# Where to camp in Breckenridge?



## killclimbz (Aug 10, 2007)

Tons of Forest Service land around Breck. You can camp all over Hoosier Pass. I'd look around there. It's very cooooold of course.


----------



## linvillegorge (Jul 6, 2009)

Yep, plenty of NFS land around. Grab a map and look around.


----------



## SmashPig (Nov 29, 2010)

killclimbz said:


> Tons of Forest Service land around Breck. You can camp all over Hoosier Pass. I'd look around there. It's very cooooold of course.


Right on thanks. I got a -15 BigAgnes bag, intergated pad and a 4 season tent. That I need to test out


----------



## linvillegorge (Jul 6, 2009)

Here's a piece of advice on the Big Agnes system...

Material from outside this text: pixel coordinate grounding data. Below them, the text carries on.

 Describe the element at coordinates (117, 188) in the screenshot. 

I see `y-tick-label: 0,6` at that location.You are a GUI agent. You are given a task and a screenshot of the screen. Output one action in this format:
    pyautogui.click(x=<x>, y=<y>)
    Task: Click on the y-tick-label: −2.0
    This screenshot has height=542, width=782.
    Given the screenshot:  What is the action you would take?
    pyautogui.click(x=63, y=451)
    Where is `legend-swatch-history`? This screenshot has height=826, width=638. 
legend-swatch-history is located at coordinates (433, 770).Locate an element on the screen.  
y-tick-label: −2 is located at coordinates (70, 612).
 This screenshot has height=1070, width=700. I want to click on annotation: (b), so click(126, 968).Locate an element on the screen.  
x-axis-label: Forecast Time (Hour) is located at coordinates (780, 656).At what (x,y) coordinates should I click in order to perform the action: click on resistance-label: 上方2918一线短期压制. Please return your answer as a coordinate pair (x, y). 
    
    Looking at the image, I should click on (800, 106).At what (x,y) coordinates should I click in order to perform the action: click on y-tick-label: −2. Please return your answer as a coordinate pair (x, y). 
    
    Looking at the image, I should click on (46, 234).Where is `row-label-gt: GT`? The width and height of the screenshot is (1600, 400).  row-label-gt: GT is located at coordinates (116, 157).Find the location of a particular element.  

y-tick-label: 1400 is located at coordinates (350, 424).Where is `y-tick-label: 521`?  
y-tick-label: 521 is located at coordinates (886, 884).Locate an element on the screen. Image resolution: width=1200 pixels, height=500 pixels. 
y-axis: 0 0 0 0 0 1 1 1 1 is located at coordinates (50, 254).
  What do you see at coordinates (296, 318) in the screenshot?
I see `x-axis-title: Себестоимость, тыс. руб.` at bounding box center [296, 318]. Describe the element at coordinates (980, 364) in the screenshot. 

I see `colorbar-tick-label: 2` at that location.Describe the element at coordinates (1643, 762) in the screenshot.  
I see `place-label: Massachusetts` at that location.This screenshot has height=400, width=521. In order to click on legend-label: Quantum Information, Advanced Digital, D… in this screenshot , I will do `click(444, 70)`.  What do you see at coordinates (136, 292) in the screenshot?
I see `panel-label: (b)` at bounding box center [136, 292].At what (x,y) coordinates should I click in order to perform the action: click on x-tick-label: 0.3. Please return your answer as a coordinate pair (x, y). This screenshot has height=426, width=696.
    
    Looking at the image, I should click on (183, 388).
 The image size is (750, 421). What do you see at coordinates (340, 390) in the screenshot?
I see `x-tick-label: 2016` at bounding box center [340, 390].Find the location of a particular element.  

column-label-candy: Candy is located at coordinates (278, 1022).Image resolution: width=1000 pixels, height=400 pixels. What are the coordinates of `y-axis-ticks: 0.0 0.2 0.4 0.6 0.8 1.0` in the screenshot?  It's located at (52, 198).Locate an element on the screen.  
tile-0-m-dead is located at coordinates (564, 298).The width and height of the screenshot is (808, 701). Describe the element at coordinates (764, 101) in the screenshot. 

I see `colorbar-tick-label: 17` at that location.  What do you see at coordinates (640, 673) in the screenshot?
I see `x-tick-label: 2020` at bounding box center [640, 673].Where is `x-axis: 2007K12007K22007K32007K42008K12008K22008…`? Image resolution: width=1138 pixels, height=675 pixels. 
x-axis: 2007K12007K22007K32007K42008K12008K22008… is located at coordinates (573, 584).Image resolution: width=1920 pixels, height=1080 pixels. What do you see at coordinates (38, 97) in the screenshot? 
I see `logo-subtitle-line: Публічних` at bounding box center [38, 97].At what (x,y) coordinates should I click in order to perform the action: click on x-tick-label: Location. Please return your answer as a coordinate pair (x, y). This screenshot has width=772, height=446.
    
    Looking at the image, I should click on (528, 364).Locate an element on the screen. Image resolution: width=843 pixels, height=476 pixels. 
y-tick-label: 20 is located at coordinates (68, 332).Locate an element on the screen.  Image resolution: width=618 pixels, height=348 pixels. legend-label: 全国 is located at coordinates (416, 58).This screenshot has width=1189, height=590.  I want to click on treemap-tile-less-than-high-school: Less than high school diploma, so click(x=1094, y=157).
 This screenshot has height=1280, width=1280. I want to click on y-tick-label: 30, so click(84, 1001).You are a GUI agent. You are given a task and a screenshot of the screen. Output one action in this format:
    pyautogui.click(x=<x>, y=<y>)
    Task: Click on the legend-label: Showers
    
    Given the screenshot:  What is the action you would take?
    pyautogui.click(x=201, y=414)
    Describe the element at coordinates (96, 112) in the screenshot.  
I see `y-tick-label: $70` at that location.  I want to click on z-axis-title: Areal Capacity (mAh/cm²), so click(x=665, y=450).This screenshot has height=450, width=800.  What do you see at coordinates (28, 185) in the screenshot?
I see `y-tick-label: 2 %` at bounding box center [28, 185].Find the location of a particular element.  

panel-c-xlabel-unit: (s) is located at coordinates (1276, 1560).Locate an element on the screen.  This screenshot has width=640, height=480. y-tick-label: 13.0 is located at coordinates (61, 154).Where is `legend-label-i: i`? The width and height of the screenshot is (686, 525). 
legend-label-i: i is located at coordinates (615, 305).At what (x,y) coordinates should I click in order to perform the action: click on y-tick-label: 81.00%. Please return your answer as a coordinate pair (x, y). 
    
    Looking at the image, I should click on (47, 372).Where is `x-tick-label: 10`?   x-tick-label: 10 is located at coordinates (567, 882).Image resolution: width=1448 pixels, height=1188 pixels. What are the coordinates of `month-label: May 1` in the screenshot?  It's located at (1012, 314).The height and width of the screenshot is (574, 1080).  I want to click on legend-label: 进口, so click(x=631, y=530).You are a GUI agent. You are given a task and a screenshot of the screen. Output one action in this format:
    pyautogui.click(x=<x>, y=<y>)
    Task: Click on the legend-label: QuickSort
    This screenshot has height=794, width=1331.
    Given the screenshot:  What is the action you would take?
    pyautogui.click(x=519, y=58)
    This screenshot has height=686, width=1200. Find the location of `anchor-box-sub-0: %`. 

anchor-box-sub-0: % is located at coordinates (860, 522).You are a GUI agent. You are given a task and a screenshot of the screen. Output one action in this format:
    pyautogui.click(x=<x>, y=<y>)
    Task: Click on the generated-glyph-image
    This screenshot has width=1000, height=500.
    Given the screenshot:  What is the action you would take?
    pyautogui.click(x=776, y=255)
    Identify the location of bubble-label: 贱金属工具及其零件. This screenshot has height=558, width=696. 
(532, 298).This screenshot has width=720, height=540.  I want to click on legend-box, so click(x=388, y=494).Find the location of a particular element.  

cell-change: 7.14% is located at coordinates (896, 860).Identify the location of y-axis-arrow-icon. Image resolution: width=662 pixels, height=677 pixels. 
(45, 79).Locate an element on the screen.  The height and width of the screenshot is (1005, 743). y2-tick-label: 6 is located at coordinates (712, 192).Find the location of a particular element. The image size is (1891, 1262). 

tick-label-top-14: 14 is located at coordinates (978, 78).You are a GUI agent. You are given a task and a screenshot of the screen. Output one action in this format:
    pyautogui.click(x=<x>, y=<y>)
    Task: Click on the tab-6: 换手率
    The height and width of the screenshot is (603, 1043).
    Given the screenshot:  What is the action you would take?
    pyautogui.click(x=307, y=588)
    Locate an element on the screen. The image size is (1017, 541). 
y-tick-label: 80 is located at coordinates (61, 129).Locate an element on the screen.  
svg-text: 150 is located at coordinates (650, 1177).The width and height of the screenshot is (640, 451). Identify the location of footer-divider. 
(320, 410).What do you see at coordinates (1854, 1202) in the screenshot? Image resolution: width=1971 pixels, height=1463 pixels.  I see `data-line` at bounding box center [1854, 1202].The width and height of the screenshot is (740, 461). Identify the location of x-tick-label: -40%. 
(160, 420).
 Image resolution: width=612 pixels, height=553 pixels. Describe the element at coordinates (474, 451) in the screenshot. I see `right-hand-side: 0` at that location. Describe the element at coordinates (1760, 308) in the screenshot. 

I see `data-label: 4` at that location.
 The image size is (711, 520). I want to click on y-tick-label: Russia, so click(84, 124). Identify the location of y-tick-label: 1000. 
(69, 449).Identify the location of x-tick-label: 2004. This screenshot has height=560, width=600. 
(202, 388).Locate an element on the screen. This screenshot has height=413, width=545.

When it's REALLY cold, pack an extra thin closed cell foam pad to put underneath the incorporated inflatable insulated pad. I have a Big Agnes too and I love it but when it's really cold, it's nice to have the extra insulation capability of the closed cell foam underneath. Nothing insulates like that stuff. You don't need much. Just about a half inch or so cut to shape to fit in the sleeve. You should be able to pick it up for $10 or so.


----------



## SmashPig (Nov 29, 2010)

Sweet!!! Good tip.. i'll get a roll next time I'm around REI


----------